I've just been in such a good mood for so long. now that things are starting to get to me, i miss my happy little bubble. I think its dating... i was much happier when i was a militant non-dater. Anyhow, this is just a little complaint blurb. not much to say, and i am supposed to be writing that 10-page paper now anyway...

my life needs a stunt double... really. 'nuff said.

07 December 2005

cover letter pt 2

hi, my name is Morgan and i am a very desperate woman. if you dont hire me i may have to move back home with my parents, or get a job waiting tables... either one is likely to end abruptly with suicide.

(enter your company's mission statement here) is my whole passion in my life, i live for (your company's mission statement). if it will get me the job, i will get (your company's mission statement) tattooed across my forehead! i'm a great leader if you dig that, and if you dont, i am an awesome follower as well. in my spare time i like to (enter your favorite hobby) and as far as campus activities go, i hold an exectuive position in (enter whatever organization you belonged to in college). i work well with others if thats what you want to hear, and if not, forget i mentioned it! i have innumerable skills. i will mop the freakin floors if you'll pay me 35K to do it. i am not willing to relocate, but i will drive 7 hours to work, work for 8, and drive 7 hours back to shower and change clothes then do it all over again... this may cost you another 5K. i have lots of job experience. i have 25 years of experience (i'm older than i look) as an (enter job title here) and it was my favorite job ever! being a (enter job title here) is all i have ever dreamed about. heres all three of my phone numbers, two e-mail addresses, two mailing addresses and about 24 copies of my resume (my printer ran out of paper or i would give you more). share them with your friends. i hope to hear from you soon.

01 December 2005

chivalry?

So, i would never use the word 'chivalrous' to describe any of my male friends. most of the time i would say something more along the lines of 'bum' and 'jerk', but always 'friend'. but something happened the other day that was just so utterly refreshing, i had a new appreciation for the guys in my life.

i was on my way to drop off a job application and i ran into two of my guy friends outside a store on chestnut street, they were hangin out with some girls i didnt know. So i ran over to say 'hi' and chat for a while and as we were standing outside this kinda creepy guy yells something at me, which i ignored. then the guy yells out 'is that your girlfriend?' and, now this is the part that shocked me, both of my guy friends replied 'yea'. he screams at us 'shes cute' and they both go 'i know'.

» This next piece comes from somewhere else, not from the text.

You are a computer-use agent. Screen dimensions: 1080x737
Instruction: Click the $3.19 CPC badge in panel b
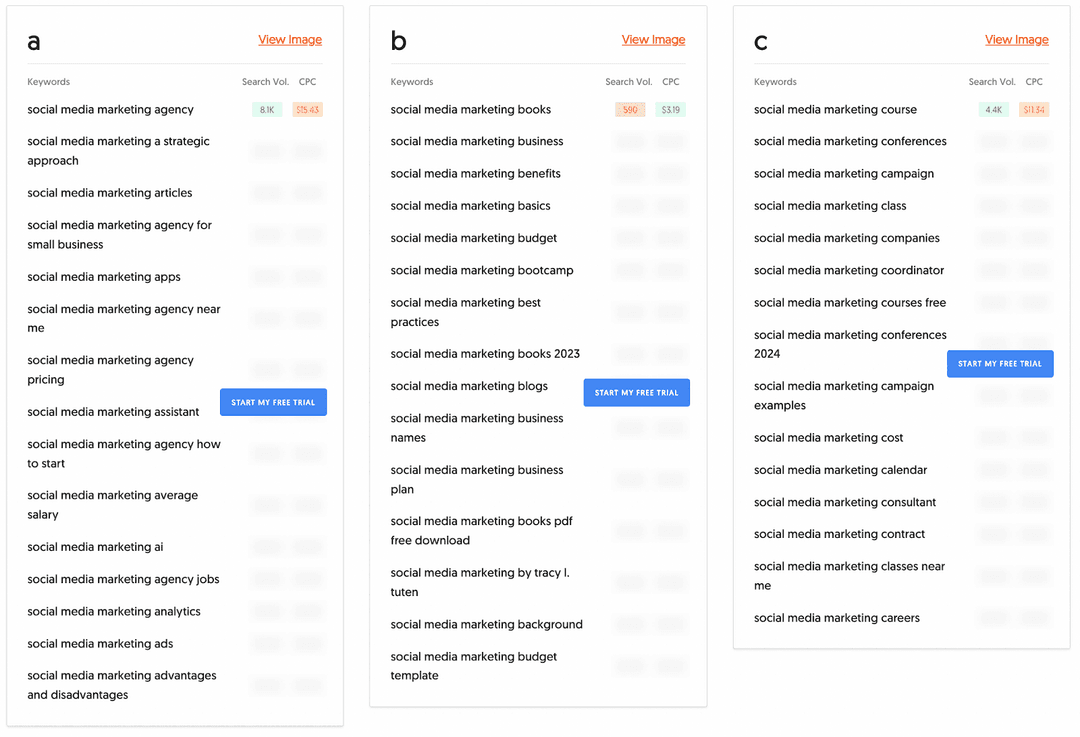[x=670, y=109]
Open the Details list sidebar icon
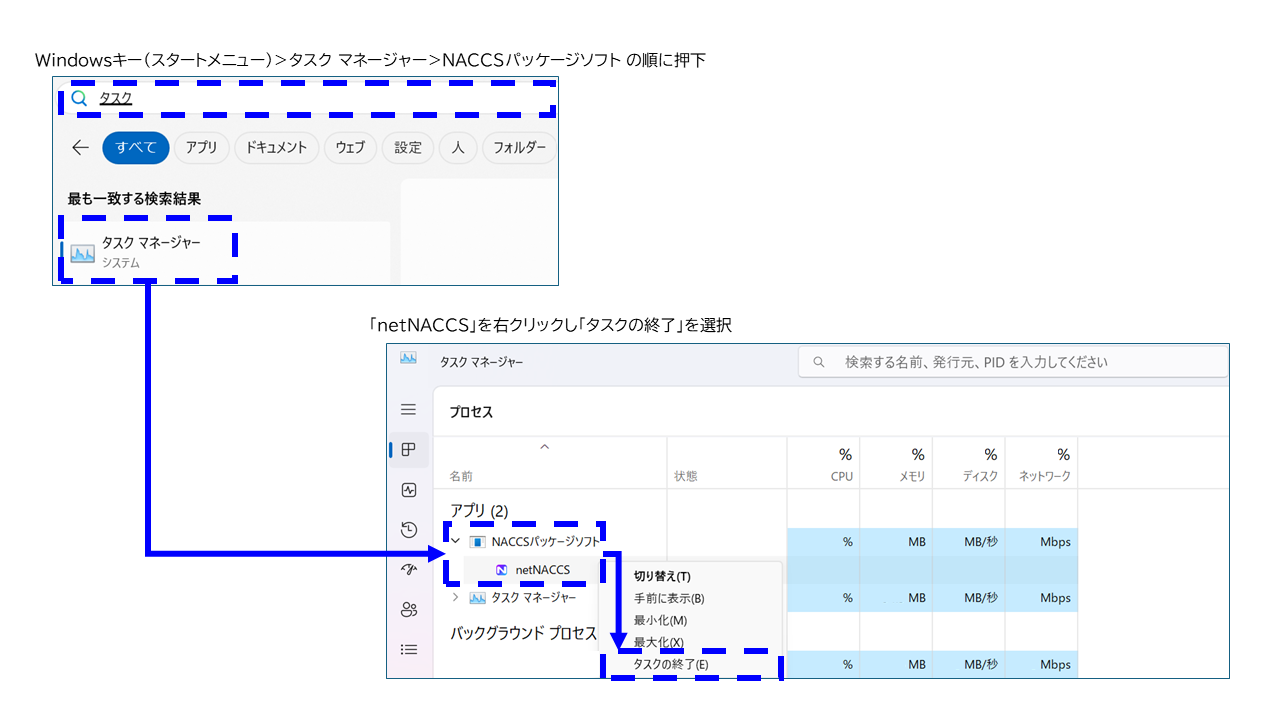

now, this is a situation i have been in a number of times: out with a guy who i am not romantically involved with and when someone hits on me like that, i am usually left to fend for myself. that is, unless the guy is too aggressive or too creepy, or if i indicate to my male friend somehow that i want his help, or i just say that hes my BF. But, with guys that are just my friends, i have never had anyone just look out for me like that, without really thinking about it, automatically, without my asking.

these particular men have exhibited this behavior once before at a party. And it seems that all the guys in this circle of friends are all really on the same page on this issue. and it leaves me to wonder why they do this and other guys i know dont. maybe they think that women dont want to be protected, or maybe they think i might be interested in this rude stranger addressing me by some feature of my apparel. whatever it is, i didnt have a problem with it till yesterday.

like i said, it was just really refreshing, and i really appreciated it. and it was so novel to me, i thought i would write it down.